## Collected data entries
#####

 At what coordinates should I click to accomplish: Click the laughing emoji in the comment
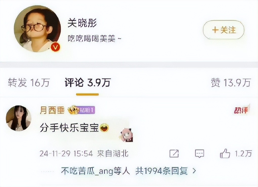point(104,128)
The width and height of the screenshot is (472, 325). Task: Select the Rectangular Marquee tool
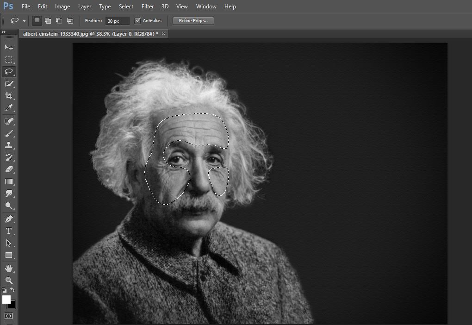click(9, 60)
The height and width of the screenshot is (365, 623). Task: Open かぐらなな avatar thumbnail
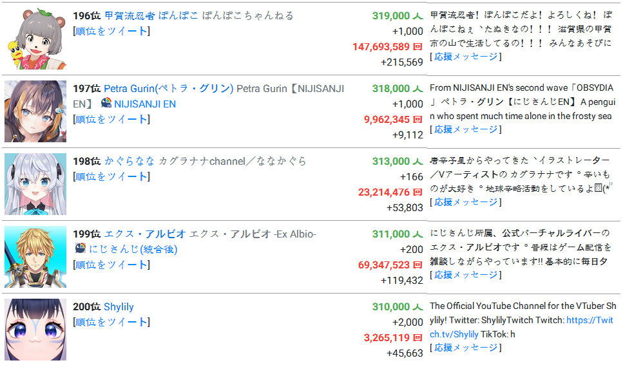pyautogui.click(x=35, y=184)
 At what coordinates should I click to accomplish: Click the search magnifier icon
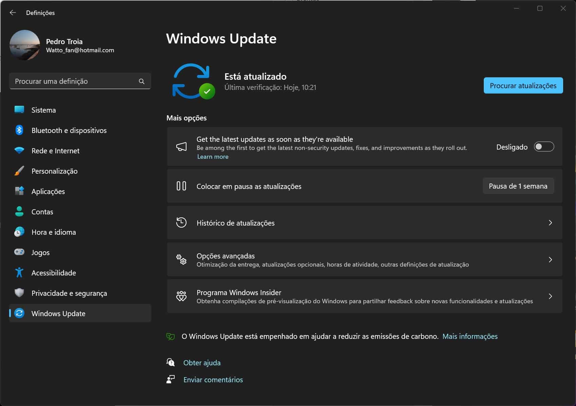point(142,81)
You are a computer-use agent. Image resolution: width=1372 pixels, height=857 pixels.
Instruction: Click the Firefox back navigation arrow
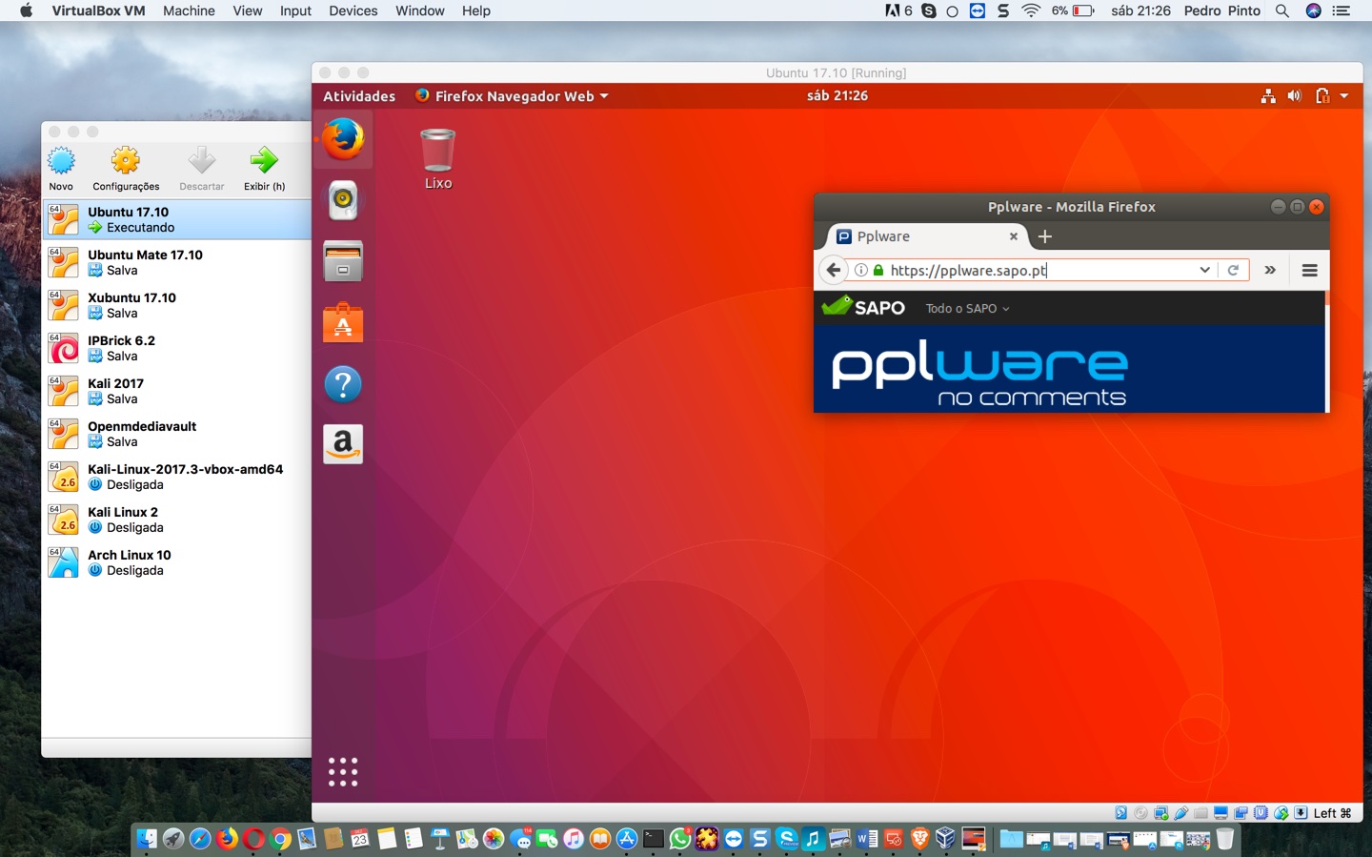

#####

## TASK PROMPT
Your answer must be an exact copy of every entry, with no pictures in it.

## TASK RESPONSE
 At what coordinates should I click to accomplish: Click the laughing emoji in the comment
point(104,128)
The width and height of the screenshot is (472, 325). Task: Select the Rectangular Marquee tool
click(9, 60)
The height and width of the screenshot is (365, 623). Task: Open かぐらなな avatar thumbnail
pyautogui.click(x=35, y=184)
 At what coordinates should I click to accomplish: Click the search magnifier icon
point(142,81)
You are a computer-use agent. Image resolution: width=1372 pixels, height=857 pixels.
Instruction: Click the Firefox back navigation arrow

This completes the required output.